New Harmony built-in native objects APIs
On Aug 12, 2010, at 2:07 PM, Erik Arvidsson wrote:
It seems like ES5 does not define the [[Enumerable]], [[Configurable]] nor [[Writable]] for the fields on Array.prototype and others like it.
It does, by specifying default values in the intro to Clause 15, last paragraph:
In every case, the length property of a built-in Function object described in this clause has the attributes { [[Writable]]: false, [[Enumerable]]: false, [[Configurable]]: false }. Every other property described in this clause has the attributes { [[Writable]]: true, [[Enumerable]]: false, [[Configurable]]: true } unless otherwise specified.
ES1-3 did likewise, IIRC.
I spec'ed the attributes for all the methods to match ES+Reality.
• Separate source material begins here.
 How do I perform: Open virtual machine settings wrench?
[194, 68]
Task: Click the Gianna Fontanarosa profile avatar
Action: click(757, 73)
This means that the methods have {enumerable: false, configurable: true, writable: true}. This matches what JSC, V8, SpiderMonkey and IE9p4 do.
ES5 has your back ;-).
In the future, it would be good if we could follow the existing semantics for the built-in natives.
Agreed.
On Thu, Aug 12, 2010 at 14:44, Brendan Eich <brendan at mozilla.com> wrote:
On Aug 12, 2010, at 2:07 PM, Erik Arvidsson wrote:
It seems like ES5 does not define the [[Enumerable]], [[Configurable]] nor [[Writable]] for the fields on Array.prototype and others like it.
It does, by specifying default values in the intro to Clause 15, last paragraph:
In every case, the length property of a built-in Function object described in this clause has the attributes { [[Writable]]: false, [[Enumerable]]: false, [[Configurable]]: false }. Every other property described in this clause has the attributes { [[Writable]]: true, [[Enumerable]]: false, [[Configurable]]: true } unless otherwise specified.
Great. Thanks for finding that part.
We are starting to define some new built-in native objects for Harmony. These include, but are not limited to WeakMap, Map and Set. I just went through the wiki and fixed these 3 so that they behave more like the built-in native objects in ES5.
I made changes so that the following works as expected:
var m = new Map; assertTrue(m instanceof Map); assertTrue(Map.prototype.set instanceof Function); assertTrue(Map.prototype.get instanceof Function); assertTrue(Map.prototype.delete instanceof Function);
It seems like ES5 does not define the [[Enumerable]], [[Configurable]] nor [[Writable]] for the fields on Array.prototype and others like it. I spec'ed the attributes for all the methods to match ES+Reality. This means that the methods have {enumerable: false, configurable: true, writable: true}. This matches what JSC, V8, SpiderMonkey and IE9p4 do.
In the future, it would be good if we could follow the existing semantics for the built-in natives.